Format the lines from the start of the records up to and including the line with "point(264,146)" as a Markdown table with the columns Number and Record line, one row per line, with blank lines left out.

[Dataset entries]
----

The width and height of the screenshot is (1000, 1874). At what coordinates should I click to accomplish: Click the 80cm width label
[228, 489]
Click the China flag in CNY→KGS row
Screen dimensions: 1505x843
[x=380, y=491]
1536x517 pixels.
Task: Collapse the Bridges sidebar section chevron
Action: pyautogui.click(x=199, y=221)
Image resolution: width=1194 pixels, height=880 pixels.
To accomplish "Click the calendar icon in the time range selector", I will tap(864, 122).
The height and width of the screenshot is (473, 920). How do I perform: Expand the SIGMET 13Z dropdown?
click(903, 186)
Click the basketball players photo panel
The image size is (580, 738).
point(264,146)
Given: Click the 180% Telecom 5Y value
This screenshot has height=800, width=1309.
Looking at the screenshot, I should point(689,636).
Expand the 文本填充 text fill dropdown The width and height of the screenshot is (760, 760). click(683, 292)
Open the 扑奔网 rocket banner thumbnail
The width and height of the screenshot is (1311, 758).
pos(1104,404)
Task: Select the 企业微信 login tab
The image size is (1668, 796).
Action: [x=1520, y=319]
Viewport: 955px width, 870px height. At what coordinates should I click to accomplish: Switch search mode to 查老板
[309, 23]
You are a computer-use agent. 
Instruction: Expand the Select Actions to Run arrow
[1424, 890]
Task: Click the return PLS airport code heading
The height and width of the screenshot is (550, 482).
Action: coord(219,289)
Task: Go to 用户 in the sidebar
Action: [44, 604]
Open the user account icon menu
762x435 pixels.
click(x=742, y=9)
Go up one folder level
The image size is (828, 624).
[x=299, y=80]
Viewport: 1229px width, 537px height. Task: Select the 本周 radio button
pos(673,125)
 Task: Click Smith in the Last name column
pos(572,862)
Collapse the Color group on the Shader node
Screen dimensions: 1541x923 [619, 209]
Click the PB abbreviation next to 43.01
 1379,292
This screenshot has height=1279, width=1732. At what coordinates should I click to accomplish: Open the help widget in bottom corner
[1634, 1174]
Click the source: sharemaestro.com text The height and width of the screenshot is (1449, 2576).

----

REPLY ::
| Number | Record line |
|---|---|
| 1 | The width and height of the screenshot is (1000, 1874). At what coordinates should I click to accomplish: Click the 80cm width label |
| 2 | [228, 489] |
| 3 | Click the China flag in CNY→KGS row |
| 4 | Screen dimensions: 1505x843 |
| 5 | [x=380, y=491] |
| 6 | 1536x517 pixels. |
| 7 | Task: Collapse the Bridges sidebar section chevron |
| 8 | Action: pyautogui.click(x=199, y=221) |
| 9 | Image resolution: width=1194 pixels, height=880 pixels. |
| 10 | To accomplish "Click the calendar icon in the time range selector", I will tap(864, 122). |
| 11 | The height and width of the screenshot is (473, 920). How do I perform: Expand the SIGMET 13Z dropdown? |
| 12 | click(903, 186) |
| 13 | Click the basketball players photo panel |
| 14 | The image size is (580, 738). |
| 15 | point(264,146) |